* _Written task_: List the lines from the one containing "Task: Click the Rxrate: 144 M legend entry" through the one containing "Looking at the", inclusive, as a numbered list, skipping blank lines and leaving out the pictures.

* _Dataset rows_:

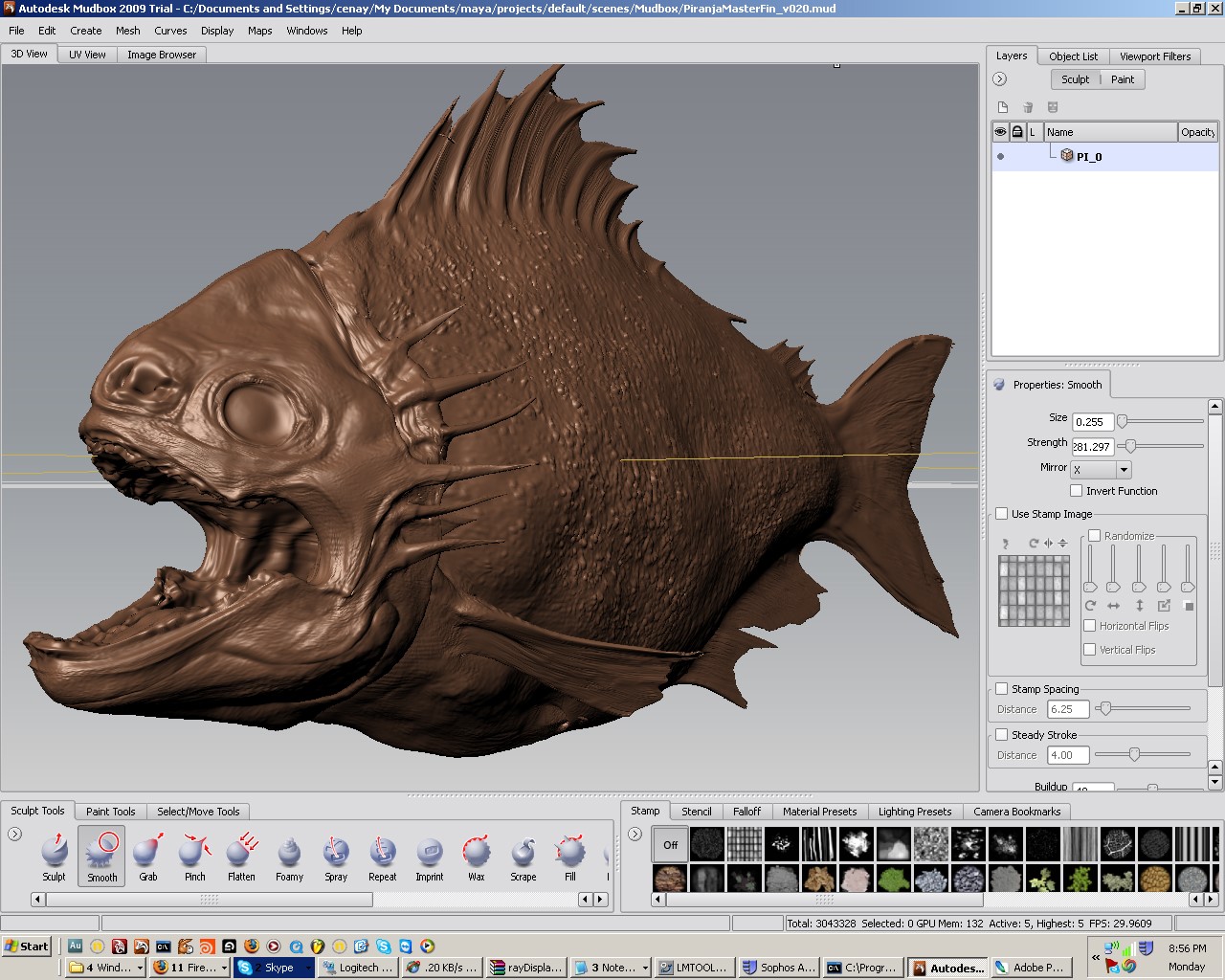The height and width of the screenshot is (980, 1225).
Task: Select the Imprint sculpt tool
Action: tap(429, 855)
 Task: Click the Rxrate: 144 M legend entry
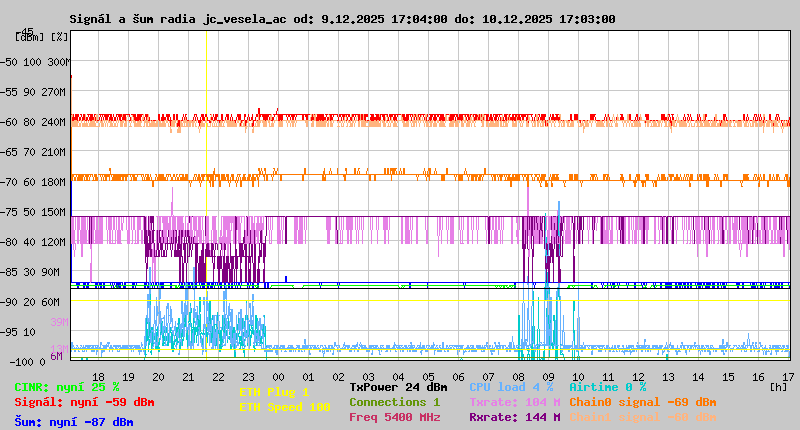tap(514, 417)
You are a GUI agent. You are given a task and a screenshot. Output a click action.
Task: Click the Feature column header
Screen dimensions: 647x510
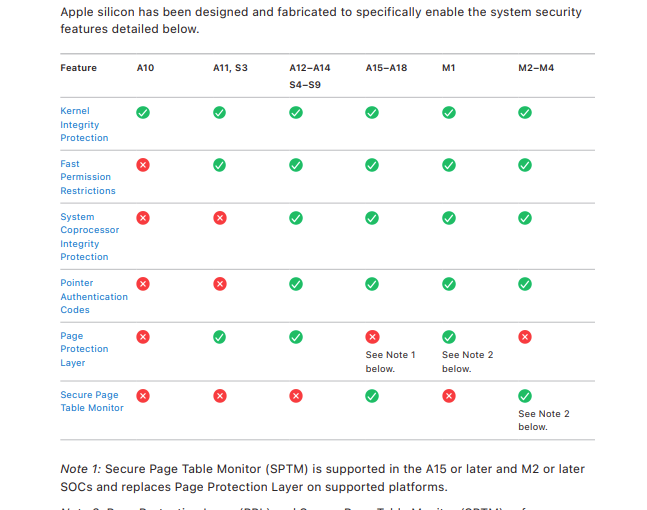coord(78,68)
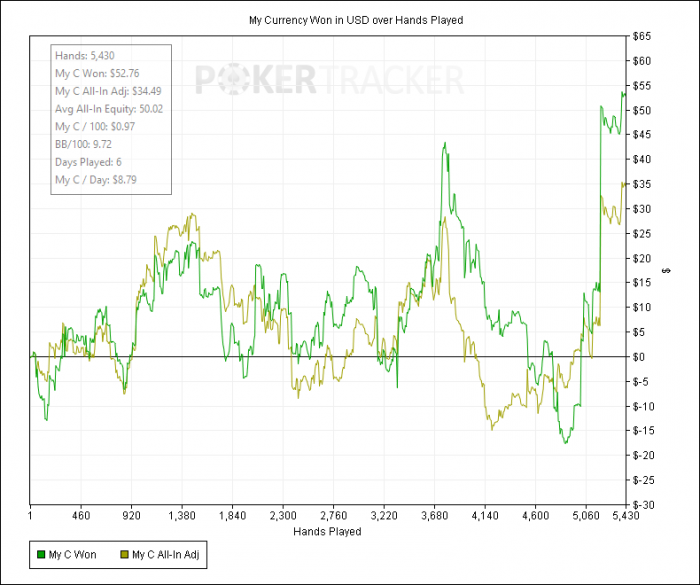Select the BB/100: 9.72 stat
The height and width of the screenshot is (585, 700).
(84, 145)
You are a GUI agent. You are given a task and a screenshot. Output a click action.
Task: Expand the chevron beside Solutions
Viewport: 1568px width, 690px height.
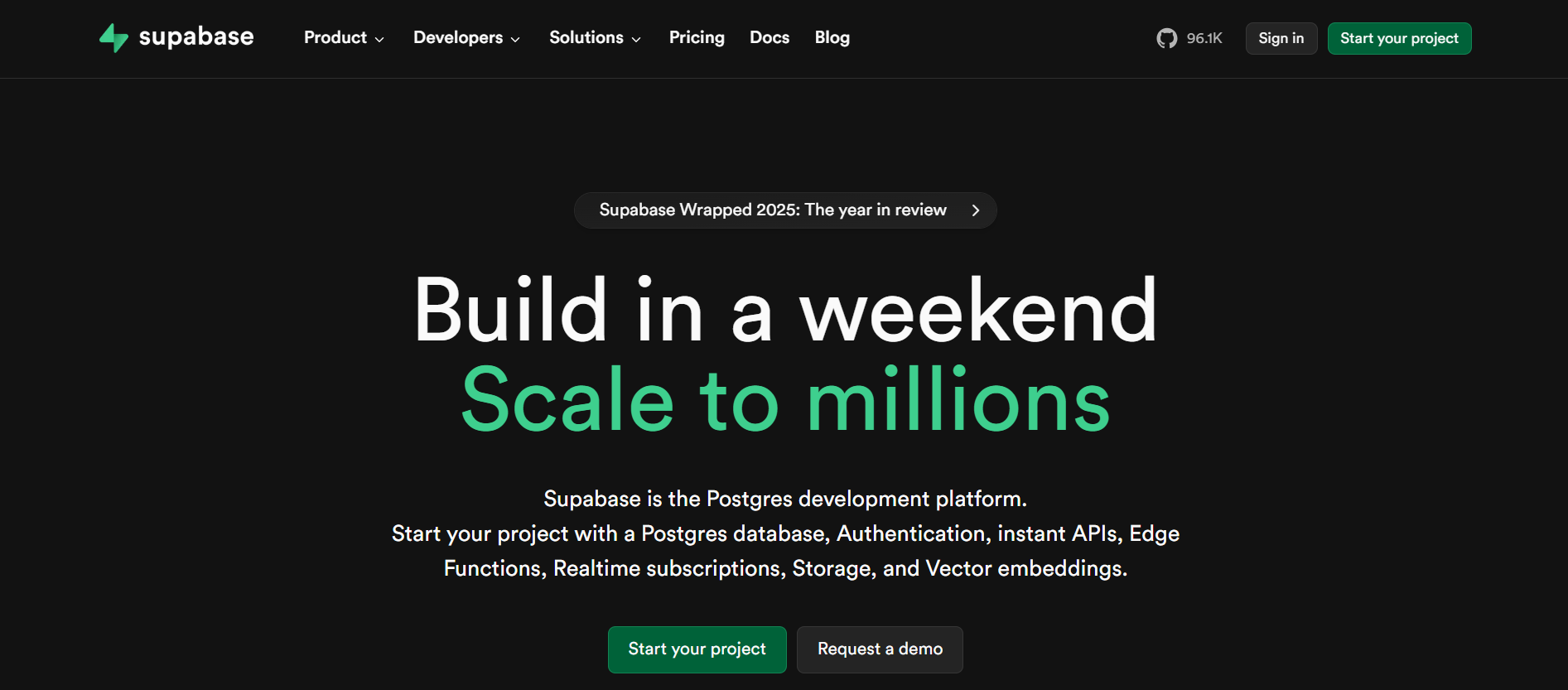pos(636,38)
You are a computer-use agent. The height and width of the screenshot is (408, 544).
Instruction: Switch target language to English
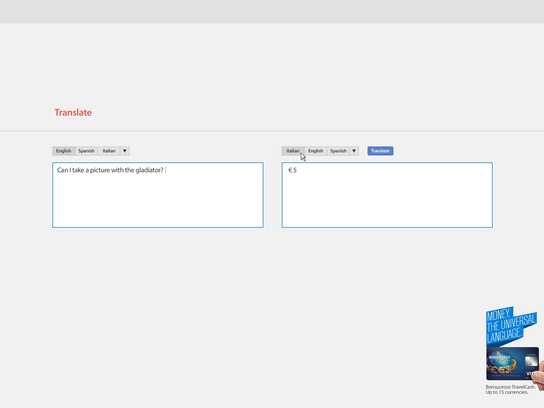(x=316, y=151)
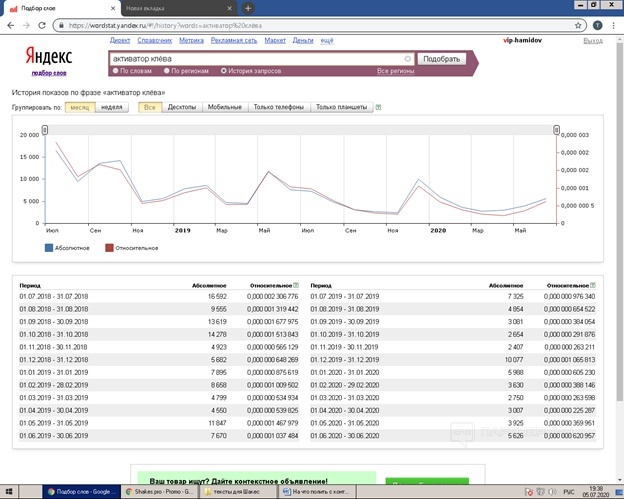Expand the 'ещё' services menu
624x499 pixels.
[x=326, y=41]
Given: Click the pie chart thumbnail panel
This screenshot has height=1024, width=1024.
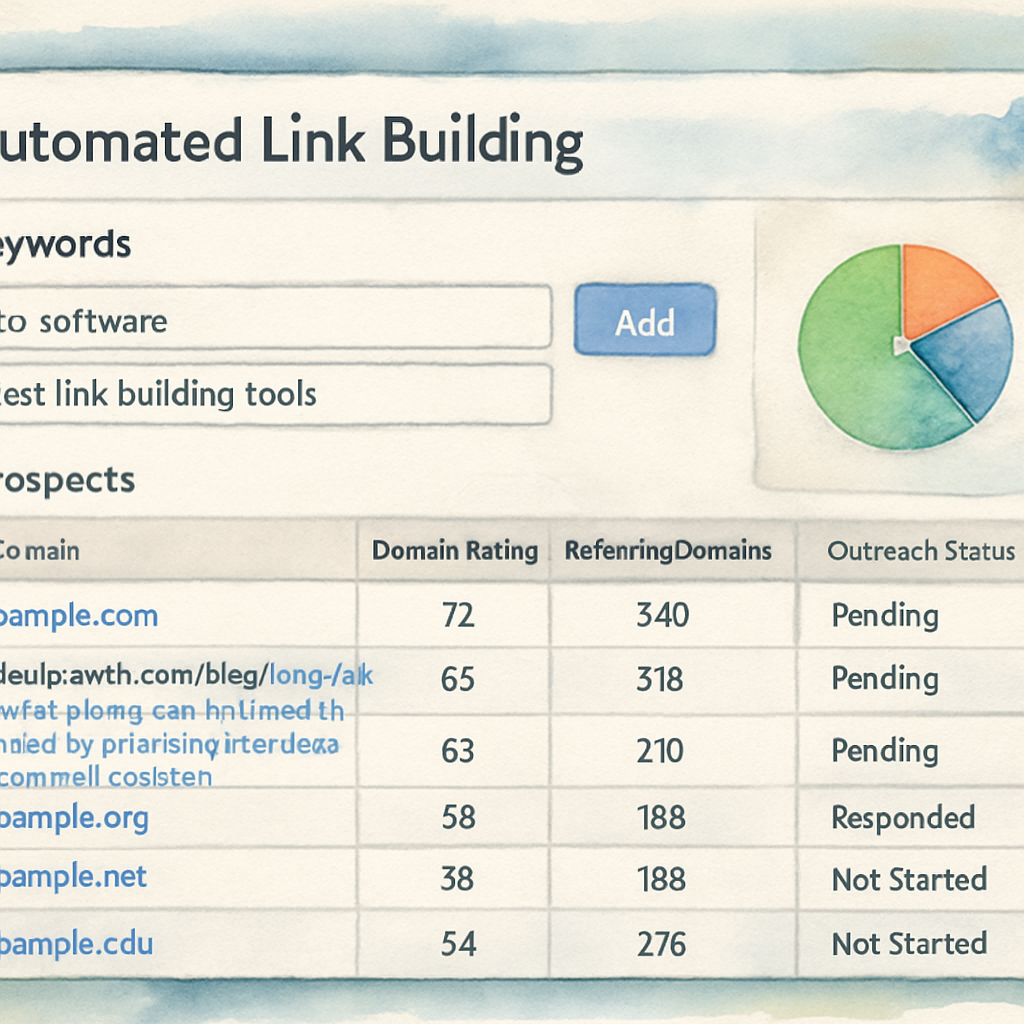Looking at the screenshot, I should pos(890,340).
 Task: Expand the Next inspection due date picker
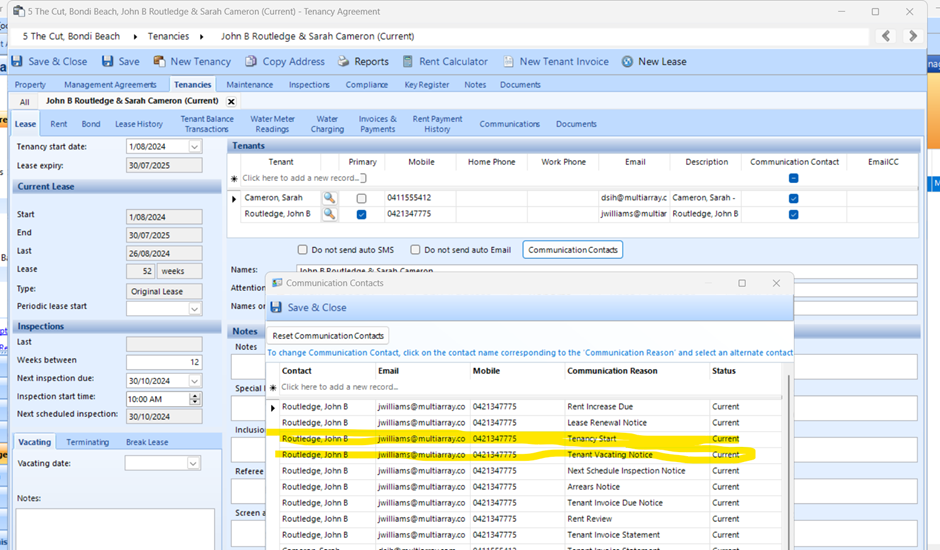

* _Exercise response_:
1.  Task: Click the Rxrate: 144 M legend entry
2. tap(514, 417)
3. You are a GUI agent. You are given a task and a screenshot. Output a click action.
4. Task: Click the Feature column header
5. Screen dimensions: 647x510
6. coord(78,68)
7. Select the BB/100: 9.72 stat
8. The height and width of the screenshot is (585, 700).
9. (84, 145)
10. You are a GUI agent. You are given a task and a screenshot. Output a click action.
11. Task: Expand the chevron beside Solutions
12. Viewport: 1568px width, 690px height.
13. pos(636,38)
14. You are a computer-use agent. The height and width of the screenshot is (408, 544).
15. Instruction: Switch target language to English
16. (x=316, y=151)
17. Expand the 'ещё' services menu
18. 624x499 pixels.
19. [x=326, y=41]
20. Given: Click the pie chart thumbnail panel
21. This screenshot has height=1024, width=1024.
22. Looking at the screenshot, I should pos(890,340).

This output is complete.